Your Kingdom Shall Be Forever

Here’s an interesting detail in the history of Judah’s captivity.  In 2 Kings 25:27–30 (NIV), we read:

27 In the thirty-seventh year of the exile of Jehoiachin king of Judah, in the year Awel-Marduk became king of Babylon, he released Jehoiachin king of Judah from prison. He did this on the twenty-seventh day of the twelfth month. 28 He spoke kindly to him and gave him a seat of honor higher than those of the other kings who were with him in Babylon. 29 So Jehoiachin put aside his prison clothes and for the rest of his life ate regularly at the king’s table. 30 Day by day the king gave Jehoiachin a regular allowance as long as he lived.

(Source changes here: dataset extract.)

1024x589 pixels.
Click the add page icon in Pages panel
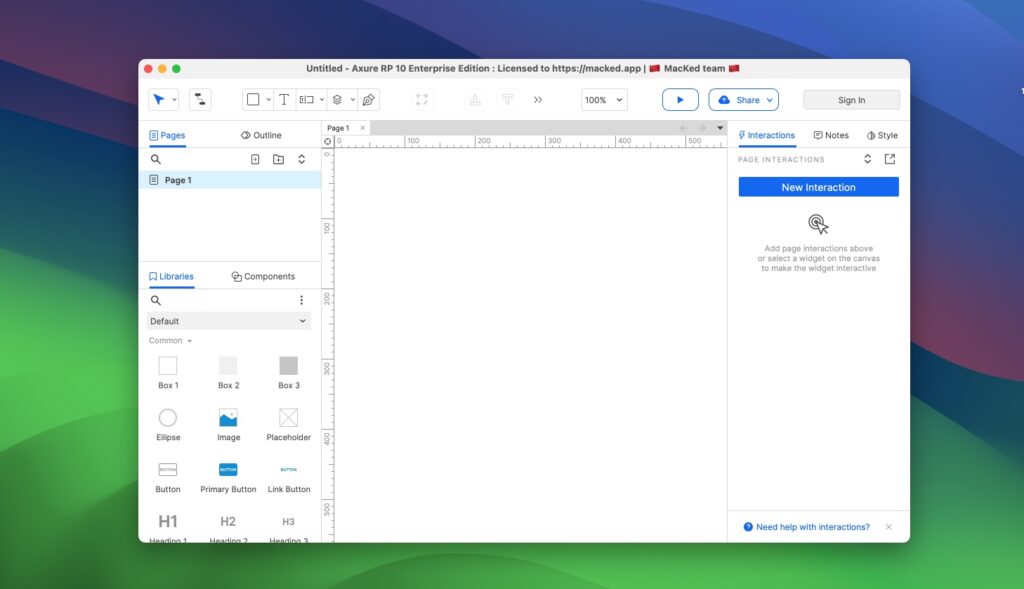255,159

This king came to the throne at the age of 18. He reigned 100 days!  He was the last direct heir to the Jewish crown.  He was taken captive to Babylon by Nebuchadnezzar. After 37 years in a Babylonian prison he was liberated as noted above. He was “permitted to occupy a place in the king’s household and sit at his table, receiving “every day a portion until the day of his death, all the days of his life” (Jeremiah 52:32–34).[1]

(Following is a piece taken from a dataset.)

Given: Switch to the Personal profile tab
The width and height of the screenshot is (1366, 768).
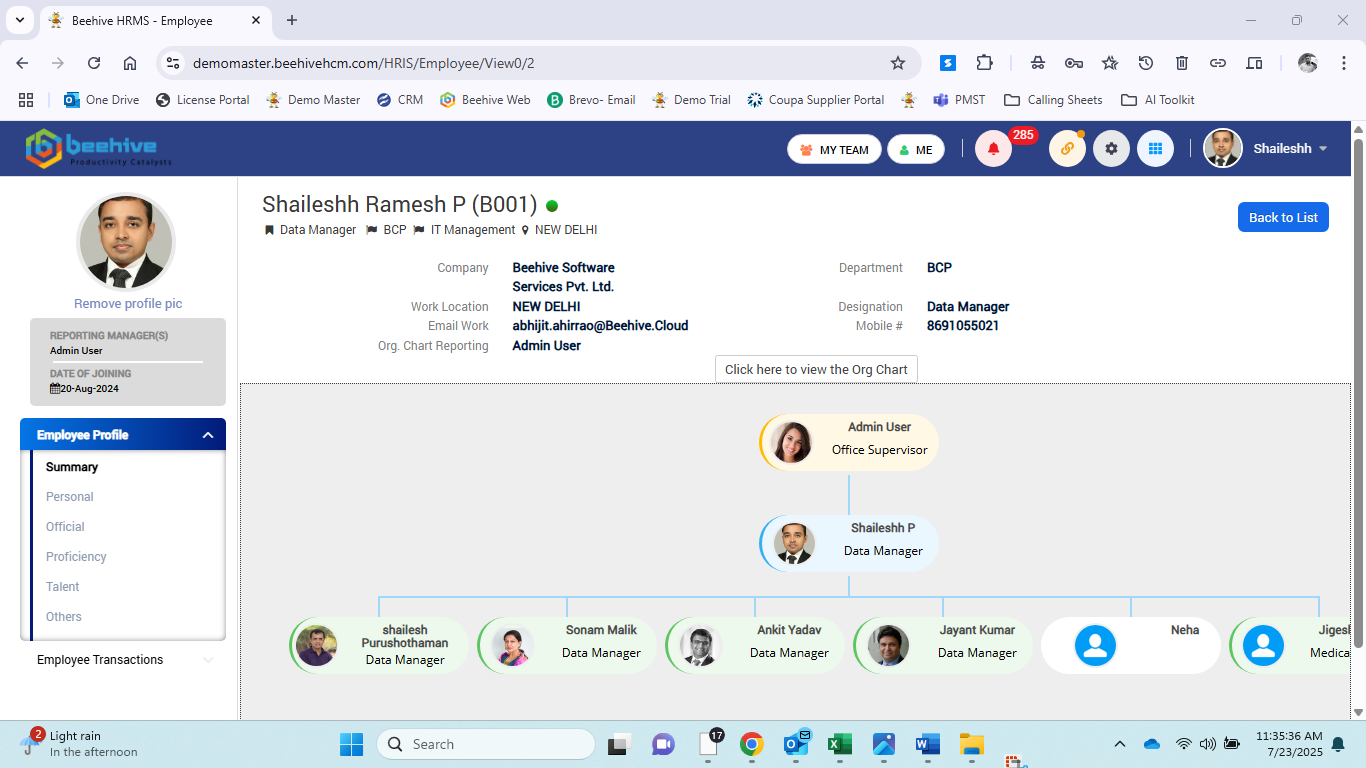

Fast forward to Matthew’s genealogy of Jesus and there we read:

and Josiah the father of Jeconiah and his brothers at the time of the exile to Babylon. After the exile to Babylon: Jeconiah was the father of Shealtiel, Shealtiel the father of Zerubbabel,” (Matthew 1:11–12, NIV)

Jehoiachin is called “Jechoniah” in Jesus’ genealogy.  “His release of the Judean king from prison in 561 b.c. gives the reader some hope that there is still a future for the Davidic line—that the words of 2 Sam. 7:15–16 are still true: “my steadfast love will not depart from him.… your kingdom shall be made sure forever.”[2] So even after the captivity of Judah, God kept for Himself the royal line, the godly seed that would bring forth a Savior.







[1] Easton, M. G. (1893). In Easton’s Bible dictionary. New York: Harper & Brothers.
[2] Crossway Bibles. (2008). The ESV Study Bible (p. 695). Wheaton, IL: Crossway Bibles.